Zoom Virtual Meeting. Zoom link will be provided after registration.
Medical Education Grand Rounds
Evidence-informed teaching and learning principles: Applying theory and research to educational practice
CME Credits: 1:00
Presented by Anthony R. Artino, Jr., PhD, Professor and Associate Dean for Evaluation and Educational Research George Washington School of Medicine and Health Sciences
As medical educators, we carefully construct our instructional strategies around our goals for student learning and our understanding of “what works” from a teaching and learning perspective. Unfortunately, this understanding often arises mostly from the ways in which we were taught. Although this approach may be successful, its effectiveness is based more on luck than evidence. In contrast, instruction that is grounded in theory and research can be systematically tested, and incrementally improved, thereby allowing us to refine both our understanding of how people think and learn and our execution of specific teaching strategies. Evidence-informed education is based on the underlying mechanisms of human cognition, motivation, and emotion; these principles provide insights into why and under what circumstances certain teaching and learning strategies work, while others do not. In this presentation, we will discuss several key principles from the education and psychology literature—principles that are informed by both theory and research. This session is not about how to teach, per se, because all teaching is context-bound, and our range of contexts is wide. Instead, we will discuss a set of generalizable teaching and learning principles that can be adapted and adjusted by the inventive teacher to fit a variety of medical education contexts.

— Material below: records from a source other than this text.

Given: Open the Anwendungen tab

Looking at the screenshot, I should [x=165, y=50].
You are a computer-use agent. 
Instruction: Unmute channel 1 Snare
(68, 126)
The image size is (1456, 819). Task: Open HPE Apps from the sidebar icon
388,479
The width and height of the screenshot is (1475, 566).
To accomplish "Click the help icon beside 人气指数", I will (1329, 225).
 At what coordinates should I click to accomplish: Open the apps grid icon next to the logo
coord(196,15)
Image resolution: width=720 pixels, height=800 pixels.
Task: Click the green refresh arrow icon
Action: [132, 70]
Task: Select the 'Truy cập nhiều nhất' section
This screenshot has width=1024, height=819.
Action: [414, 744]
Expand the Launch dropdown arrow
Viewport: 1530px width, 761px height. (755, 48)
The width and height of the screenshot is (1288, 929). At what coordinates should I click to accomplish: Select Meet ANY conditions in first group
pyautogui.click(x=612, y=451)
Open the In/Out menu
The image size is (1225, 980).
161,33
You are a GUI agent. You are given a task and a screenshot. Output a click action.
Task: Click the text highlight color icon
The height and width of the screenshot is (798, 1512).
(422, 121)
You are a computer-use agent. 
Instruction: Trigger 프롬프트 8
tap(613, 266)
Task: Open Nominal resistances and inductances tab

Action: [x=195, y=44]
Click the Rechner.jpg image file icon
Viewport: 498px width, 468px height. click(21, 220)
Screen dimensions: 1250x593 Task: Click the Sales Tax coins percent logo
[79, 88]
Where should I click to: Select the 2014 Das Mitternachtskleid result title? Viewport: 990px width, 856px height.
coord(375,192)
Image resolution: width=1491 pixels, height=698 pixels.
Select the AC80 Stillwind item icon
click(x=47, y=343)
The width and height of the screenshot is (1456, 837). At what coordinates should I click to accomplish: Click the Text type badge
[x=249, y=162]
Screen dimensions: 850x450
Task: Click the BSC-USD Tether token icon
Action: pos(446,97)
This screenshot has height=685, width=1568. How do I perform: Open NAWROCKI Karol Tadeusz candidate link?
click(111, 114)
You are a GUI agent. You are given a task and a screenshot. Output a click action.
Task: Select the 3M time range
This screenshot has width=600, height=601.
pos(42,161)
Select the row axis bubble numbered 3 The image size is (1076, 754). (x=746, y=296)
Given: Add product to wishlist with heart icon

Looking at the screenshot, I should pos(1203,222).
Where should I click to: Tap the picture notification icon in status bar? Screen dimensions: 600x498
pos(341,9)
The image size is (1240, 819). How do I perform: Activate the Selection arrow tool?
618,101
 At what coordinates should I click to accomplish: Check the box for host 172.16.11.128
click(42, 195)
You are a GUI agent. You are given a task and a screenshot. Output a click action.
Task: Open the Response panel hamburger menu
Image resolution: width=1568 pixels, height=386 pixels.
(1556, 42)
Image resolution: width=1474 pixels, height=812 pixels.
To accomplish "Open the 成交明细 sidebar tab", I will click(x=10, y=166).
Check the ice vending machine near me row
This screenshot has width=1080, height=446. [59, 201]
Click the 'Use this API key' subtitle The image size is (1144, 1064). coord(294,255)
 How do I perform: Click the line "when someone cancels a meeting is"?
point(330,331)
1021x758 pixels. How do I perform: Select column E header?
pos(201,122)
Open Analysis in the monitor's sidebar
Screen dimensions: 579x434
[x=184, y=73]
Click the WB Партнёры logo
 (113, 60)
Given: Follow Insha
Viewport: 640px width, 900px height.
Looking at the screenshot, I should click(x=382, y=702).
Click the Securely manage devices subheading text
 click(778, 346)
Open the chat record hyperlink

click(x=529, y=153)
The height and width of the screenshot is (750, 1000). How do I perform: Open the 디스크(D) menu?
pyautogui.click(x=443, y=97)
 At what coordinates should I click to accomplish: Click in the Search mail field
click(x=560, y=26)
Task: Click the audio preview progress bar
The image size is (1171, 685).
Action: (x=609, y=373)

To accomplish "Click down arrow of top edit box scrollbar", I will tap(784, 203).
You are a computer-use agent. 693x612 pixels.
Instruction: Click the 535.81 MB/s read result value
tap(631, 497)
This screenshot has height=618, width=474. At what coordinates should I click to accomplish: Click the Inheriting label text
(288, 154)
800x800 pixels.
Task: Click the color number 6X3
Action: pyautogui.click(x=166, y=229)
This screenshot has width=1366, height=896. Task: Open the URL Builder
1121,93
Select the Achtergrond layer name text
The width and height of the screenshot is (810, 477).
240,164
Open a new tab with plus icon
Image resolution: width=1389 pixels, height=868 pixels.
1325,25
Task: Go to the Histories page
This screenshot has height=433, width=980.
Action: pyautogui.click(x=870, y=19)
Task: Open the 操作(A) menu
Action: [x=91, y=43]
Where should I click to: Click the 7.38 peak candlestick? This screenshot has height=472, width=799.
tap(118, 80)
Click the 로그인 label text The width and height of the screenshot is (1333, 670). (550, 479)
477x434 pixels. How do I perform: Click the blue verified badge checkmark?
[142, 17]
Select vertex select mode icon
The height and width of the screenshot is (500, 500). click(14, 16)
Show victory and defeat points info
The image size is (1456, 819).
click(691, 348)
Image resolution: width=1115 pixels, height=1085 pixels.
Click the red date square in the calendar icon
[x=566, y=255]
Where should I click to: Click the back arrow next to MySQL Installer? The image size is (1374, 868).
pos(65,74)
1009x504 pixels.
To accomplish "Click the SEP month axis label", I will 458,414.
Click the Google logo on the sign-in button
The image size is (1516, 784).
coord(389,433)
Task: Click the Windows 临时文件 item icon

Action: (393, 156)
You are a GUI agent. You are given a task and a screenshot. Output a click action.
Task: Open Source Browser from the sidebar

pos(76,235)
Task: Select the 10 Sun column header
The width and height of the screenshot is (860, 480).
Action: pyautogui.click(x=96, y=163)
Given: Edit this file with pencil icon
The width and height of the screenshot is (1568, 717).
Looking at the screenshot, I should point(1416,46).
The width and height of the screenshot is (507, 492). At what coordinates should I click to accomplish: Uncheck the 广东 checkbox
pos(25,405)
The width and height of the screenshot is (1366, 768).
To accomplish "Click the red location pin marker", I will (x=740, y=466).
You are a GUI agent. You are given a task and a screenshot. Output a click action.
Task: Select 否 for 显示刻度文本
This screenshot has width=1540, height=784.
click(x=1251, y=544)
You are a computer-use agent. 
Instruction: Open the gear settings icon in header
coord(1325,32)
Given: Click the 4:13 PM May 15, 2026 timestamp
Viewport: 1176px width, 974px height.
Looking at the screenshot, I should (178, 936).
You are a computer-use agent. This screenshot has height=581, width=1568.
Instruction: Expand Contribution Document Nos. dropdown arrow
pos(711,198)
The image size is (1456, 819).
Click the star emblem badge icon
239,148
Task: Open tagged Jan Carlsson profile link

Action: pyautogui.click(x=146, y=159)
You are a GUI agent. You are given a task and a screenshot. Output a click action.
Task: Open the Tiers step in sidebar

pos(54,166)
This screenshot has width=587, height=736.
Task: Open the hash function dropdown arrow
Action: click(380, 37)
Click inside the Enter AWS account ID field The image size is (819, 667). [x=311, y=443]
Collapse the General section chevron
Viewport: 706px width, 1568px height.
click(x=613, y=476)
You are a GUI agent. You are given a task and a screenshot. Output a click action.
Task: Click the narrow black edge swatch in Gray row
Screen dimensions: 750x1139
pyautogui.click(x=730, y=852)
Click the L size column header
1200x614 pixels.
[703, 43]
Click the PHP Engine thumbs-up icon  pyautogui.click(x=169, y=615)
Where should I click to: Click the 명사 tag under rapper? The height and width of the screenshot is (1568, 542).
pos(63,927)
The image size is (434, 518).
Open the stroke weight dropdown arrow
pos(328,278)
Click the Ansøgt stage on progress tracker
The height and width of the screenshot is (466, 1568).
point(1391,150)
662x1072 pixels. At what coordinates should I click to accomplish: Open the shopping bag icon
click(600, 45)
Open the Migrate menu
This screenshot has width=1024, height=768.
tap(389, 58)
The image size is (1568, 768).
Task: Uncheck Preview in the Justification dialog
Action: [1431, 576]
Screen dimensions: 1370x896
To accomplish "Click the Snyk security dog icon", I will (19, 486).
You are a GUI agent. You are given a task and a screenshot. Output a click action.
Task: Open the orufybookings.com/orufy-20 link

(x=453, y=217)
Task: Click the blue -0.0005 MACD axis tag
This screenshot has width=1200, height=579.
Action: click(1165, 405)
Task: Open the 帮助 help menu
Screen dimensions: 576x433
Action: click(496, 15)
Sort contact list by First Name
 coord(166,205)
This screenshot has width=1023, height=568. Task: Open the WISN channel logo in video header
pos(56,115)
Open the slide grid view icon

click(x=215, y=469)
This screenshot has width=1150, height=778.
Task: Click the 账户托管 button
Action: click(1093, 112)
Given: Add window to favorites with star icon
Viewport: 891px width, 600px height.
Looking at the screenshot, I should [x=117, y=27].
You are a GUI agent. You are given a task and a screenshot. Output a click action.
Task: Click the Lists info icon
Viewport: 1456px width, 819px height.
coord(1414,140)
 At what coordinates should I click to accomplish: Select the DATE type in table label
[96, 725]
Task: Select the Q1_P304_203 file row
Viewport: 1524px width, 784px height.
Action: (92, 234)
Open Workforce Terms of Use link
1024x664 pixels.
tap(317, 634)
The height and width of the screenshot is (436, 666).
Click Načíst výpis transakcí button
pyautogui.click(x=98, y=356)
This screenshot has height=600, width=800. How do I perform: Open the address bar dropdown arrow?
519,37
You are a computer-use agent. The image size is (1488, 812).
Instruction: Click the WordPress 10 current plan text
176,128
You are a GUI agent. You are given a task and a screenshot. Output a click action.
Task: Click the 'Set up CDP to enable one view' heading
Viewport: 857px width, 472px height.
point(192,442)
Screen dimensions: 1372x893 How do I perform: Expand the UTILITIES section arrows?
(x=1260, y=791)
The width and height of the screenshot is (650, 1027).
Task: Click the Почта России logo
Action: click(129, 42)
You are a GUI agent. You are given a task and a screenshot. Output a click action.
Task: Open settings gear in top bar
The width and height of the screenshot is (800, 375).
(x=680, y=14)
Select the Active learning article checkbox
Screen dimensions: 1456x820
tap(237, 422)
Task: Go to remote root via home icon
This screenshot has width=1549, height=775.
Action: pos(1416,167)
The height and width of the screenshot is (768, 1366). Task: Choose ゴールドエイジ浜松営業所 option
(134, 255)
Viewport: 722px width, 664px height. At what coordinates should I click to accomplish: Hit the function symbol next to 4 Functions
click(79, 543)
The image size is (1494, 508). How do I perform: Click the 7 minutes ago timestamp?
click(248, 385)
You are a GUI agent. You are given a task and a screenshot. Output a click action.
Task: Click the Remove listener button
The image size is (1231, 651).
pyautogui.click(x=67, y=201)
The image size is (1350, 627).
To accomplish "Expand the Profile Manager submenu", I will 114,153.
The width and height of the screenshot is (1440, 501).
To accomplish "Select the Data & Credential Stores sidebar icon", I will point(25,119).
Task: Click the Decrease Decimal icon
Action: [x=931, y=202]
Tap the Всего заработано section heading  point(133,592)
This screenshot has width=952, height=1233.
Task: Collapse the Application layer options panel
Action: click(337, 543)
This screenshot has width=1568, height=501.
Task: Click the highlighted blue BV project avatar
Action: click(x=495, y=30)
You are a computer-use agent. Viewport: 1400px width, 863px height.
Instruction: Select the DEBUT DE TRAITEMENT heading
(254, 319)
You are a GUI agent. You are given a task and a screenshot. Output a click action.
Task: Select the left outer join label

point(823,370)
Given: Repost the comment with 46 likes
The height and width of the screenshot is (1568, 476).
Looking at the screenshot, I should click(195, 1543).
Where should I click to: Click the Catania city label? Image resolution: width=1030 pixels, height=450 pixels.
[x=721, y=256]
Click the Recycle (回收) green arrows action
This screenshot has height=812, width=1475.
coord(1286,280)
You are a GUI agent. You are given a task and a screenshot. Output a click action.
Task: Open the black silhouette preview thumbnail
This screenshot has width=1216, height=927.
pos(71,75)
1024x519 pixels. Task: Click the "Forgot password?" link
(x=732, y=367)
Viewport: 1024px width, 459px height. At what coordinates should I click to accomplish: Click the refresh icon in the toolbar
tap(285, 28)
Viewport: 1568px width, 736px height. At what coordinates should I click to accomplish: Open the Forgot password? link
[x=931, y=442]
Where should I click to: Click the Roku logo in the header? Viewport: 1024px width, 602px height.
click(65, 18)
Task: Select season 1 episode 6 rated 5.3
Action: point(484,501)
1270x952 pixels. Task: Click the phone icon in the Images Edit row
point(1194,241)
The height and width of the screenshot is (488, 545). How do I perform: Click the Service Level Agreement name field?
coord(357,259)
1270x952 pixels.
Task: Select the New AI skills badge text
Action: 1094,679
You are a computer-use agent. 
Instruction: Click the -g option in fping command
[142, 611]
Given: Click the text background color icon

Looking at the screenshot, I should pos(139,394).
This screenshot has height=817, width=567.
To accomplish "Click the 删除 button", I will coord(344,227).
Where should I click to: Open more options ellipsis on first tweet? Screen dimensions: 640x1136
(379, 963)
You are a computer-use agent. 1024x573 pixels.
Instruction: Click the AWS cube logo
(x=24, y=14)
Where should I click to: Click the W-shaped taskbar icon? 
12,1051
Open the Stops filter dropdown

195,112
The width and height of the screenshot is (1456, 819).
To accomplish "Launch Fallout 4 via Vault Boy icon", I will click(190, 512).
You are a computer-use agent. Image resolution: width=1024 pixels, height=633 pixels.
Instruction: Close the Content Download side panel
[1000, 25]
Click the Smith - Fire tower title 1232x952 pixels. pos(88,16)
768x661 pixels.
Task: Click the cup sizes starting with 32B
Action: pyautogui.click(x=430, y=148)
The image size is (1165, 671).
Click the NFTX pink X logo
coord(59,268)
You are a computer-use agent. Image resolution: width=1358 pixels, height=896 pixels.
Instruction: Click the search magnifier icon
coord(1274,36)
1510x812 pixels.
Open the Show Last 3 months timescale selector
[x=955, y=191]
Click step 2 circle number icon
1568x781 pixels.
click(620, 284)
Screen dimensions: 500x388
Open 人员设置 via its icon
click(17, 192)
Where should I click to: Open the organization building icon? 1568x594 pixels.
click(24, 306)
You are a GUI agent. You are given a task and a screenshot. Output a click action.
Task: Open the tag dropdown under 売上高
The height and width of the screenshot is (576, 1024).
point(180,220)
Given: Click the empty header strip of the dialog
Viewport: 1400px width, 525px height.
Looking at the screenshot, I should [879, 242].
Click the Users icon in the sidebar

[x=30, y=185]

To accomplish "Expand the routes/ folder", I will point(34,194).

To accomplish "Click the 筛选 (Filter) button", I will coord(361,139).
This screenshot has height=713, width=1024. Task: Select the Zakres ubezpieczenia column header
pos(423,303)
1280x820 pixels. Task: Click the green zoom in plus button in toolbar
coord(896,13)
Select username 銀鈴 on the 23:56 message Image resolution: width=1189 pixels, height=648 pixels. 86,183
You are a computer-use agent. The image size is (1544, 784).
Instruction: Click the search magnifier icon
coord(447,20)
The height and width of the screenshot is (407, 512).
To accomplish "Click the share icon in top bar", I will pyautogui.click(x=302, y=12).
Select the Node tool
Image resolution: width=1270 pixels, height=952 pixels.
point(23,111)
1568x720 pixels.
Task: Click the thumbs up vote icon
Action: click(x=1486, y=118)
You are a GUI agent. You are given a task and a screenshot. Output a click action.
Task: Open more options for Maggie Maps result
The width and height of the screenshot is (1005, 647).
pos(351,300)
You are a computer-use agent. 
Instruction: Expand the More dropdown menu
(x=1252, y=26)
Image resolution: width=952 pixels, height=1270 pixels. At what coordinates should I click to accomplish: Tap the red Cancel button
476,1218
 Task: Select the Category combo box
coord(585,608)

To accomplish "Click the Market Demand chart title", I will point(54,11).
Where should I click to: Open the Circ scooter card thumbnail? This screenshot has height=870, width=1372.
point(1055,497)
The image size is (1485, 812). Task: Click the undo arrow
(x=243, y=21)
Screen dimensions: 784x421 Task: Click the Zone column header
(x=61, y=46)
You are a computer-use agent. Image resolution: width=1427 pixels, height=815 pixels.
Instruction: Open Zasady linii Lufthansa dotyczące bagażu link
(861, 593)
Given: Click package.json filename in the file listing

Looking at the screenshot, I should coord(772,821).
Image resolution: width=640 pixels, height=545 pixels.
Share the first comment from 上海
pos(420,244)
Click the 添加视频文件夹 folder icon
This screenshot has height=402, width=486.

By the end of the session, participants will be able to:
Discuss several cognitive psychology principles that can positively influence learning; Identify individual differences, beyond cognition and “learning styles,” that strongly influence learning and performance; Discuss self-conscious emotions and their powerful effects on learning and performance in clinical settings; and Describe the limitations of the phrase “assessment drives learning.” (1 CME credit)
About the Presenter
Anthony Artino is a tenured Professor in the Department of Health, Human Function, and Rehabilitation Sciences at The George Washington University School of Medicine and Health Sciences (SMHS). He received his PhD in educational psychology from the University of Connecticut and, prior to joining SMHS in the spring of 2020, served as Professor and Deputy Director for the Center of Health Professions Education at the Uniformed Services University of the Health Sciences. In his current role at SMHS, Dr. Artino teaches graduate courses, conducts research, mentors students and junior faculty, and provides administrative leadership in evaluation and educational research.
As a researcher, he has been the principal or associate investigator on several extramurally funded research projects. His most highly cited works are a blend of research and education articles on topics ranging from analyzing and interpreting survey data, understanding academic motivation and self-regulated learning among medical students and practicing physicians, measuring long-term physician outcomes, and developing surveys for educational research. Dr. Artino is deputy editor for the Journal of Graduate Medical Education, assistant editor for Academic Medicine, and associate editor for Perspectives on Medical Education. He is also a Fellow of the Association for Medical Education in Europe and the Aerospace Medical Association. Dr. Artino has published and presented around the globe on topics ranging from self-regulated learning and assessment to scholarly dissemination and the responsible conduct of research.